__ABOUT THIS TASK__:
Produce an exact copy of the line containing "Where should I click to: Click the DSU" and of every line after it in the material below, ending with the final line.
= Beginning of Section =
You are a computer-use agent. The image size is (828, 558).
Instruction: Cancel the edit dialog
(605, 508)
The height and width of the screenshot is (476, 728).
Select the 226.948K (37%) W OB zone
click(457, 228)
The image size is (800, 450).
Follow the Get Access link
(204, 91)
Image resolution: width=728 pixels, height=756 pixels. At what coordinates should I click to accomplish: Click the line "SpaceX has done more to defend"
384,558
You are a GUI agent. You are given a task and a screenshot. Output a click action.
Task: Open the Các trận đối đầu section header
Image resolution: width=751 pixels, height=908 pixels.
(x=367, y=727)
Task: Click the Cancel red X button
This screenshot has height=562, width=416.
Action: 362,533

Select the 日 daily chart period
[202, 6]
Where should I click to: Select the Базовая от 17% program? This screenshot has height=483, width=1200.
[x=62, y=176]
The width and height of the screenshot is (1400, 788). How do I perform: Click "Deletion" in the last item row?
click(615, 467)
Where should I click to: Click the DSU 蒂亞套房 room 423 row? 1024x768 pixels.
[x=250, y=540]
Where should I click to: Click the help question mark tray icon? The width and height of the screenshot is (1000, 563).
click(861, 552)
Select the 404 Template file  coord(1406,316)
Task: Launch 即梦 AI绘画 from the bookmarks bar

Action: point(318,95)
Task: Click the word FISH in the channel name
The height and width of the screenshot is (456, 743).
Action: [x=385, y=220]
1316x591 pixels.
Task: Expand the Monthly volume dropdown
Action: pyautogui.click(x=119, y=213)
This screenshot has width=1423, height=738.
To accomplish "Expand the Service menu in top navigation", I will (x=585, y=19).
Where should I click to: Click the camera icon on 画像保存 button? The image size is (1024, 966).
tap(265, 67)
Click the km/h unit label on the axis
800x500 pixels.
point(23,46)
= End of Section =
__ANSWER TO THE PROBLEM__:
Where should I click to: Click the DSU 蒂亞套房 room 423 row? 1024x768 pixels.
[x=250, y=540]
Where should I click to: Click the help question mark tray icon? The width and height of the screenshot is (1000, 563).
click(861, 552)
Select the 404 Template file  coord(1406,316)
Task: Launch 即梦 AI绘画 from the bookmarks bar

Action: point(318,95)
Task: Click the word FISH in the channel name
The height and width of the screenshot is (456, 743).
Action: [x=385, y=220]
1316x591 pixels.
Task: Expand the Monthly volume dropdown
Action: pyautogui.click(x=119, y=213)
This screenshot has width=1423, height=738.
To accomplish "Expand the Service menu in top navigation", I will (x=585, y=19).
Where should I click to: Click the camera icon on 画像保存 button? The image size is (1024, 966).
tap(265, 67)
Click the km/h unit label on the axis
800x500 pixels.
point(23,46)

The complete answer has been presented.